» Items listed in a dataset

+ + + + +

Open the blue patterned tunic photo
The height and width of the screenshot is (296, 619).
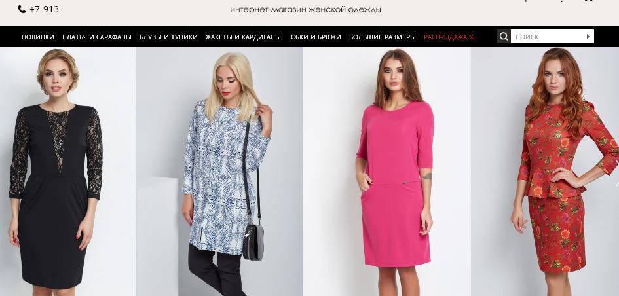(x=219, y=172)

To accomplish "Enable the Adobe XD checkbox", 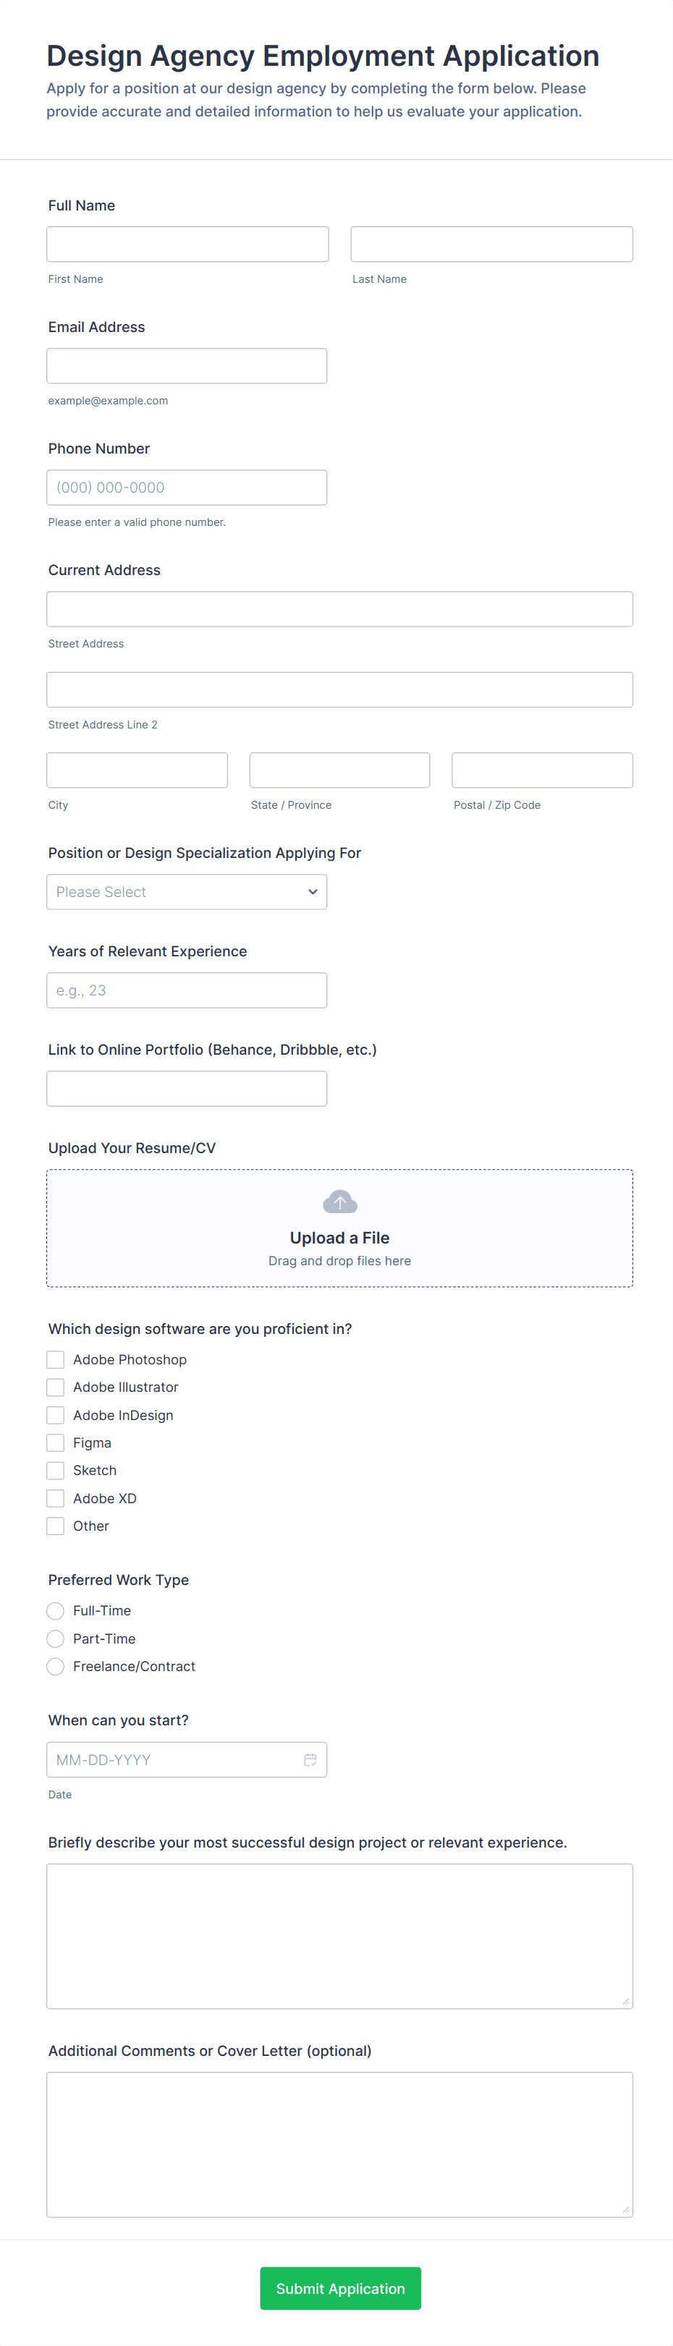I will pyautogui.click(x=56, y=1498).
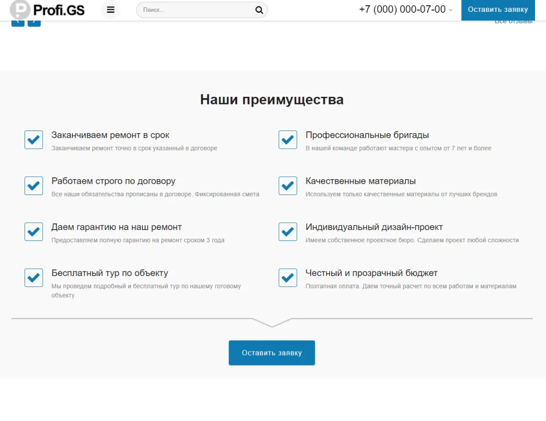Expand the phone number dropdown arrow
546x421 pixels.
[450, 11]
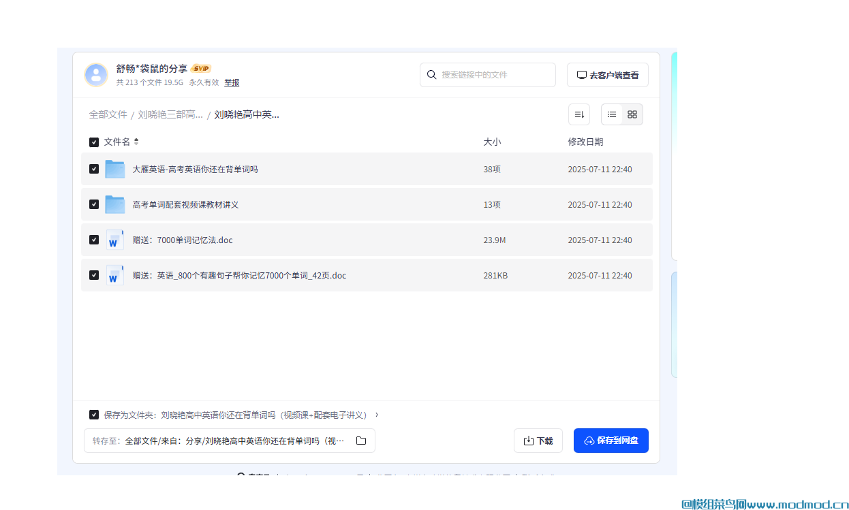The height and width of the screenshot is (510, 849).
Task: Expand the save folder path chevron
Action: [x=377, y=414]
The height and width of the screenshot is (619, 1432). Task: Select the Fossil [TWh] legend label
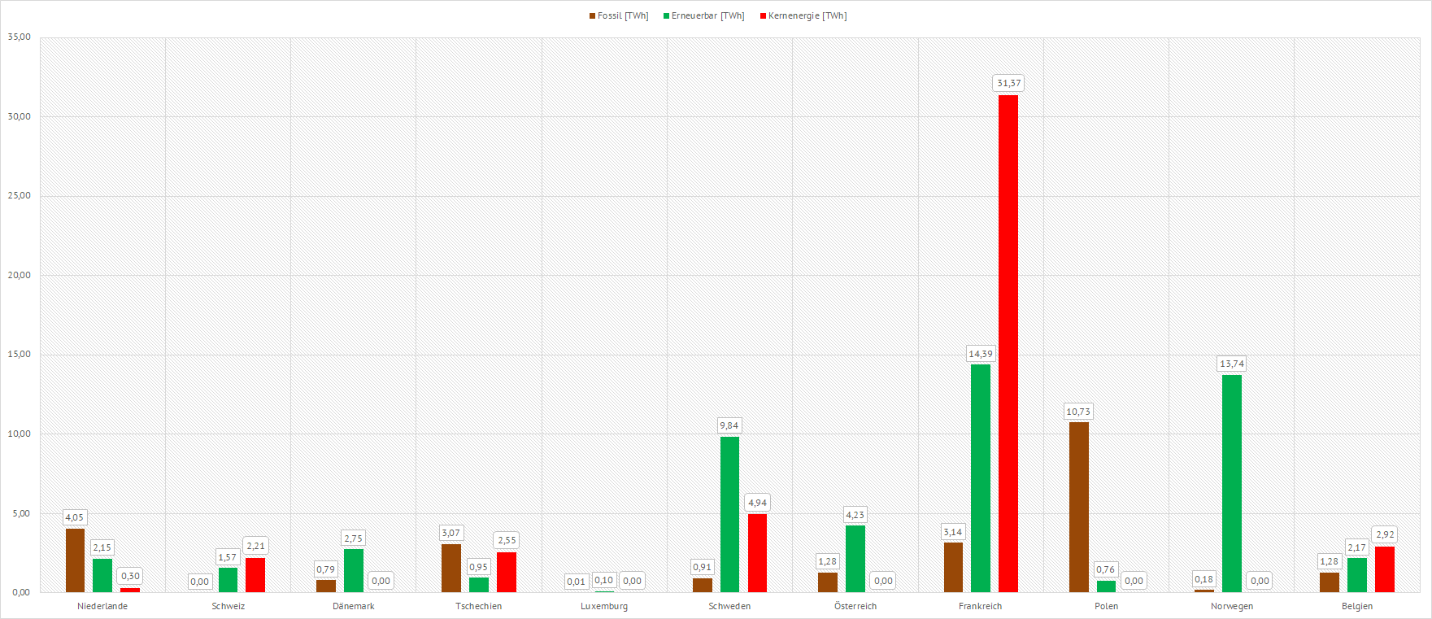tap(623, 16)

+ + + + +

Reproduce exactly and only the lines from the one with "The height and width of the screenshot is (619, 1432)." through the final line of the records above, inclusive. Pictures must be left out.

The height and width of the screenshot is (619, 1432). Task: Select the Fossil [TWh] legend label
tap(623, 16)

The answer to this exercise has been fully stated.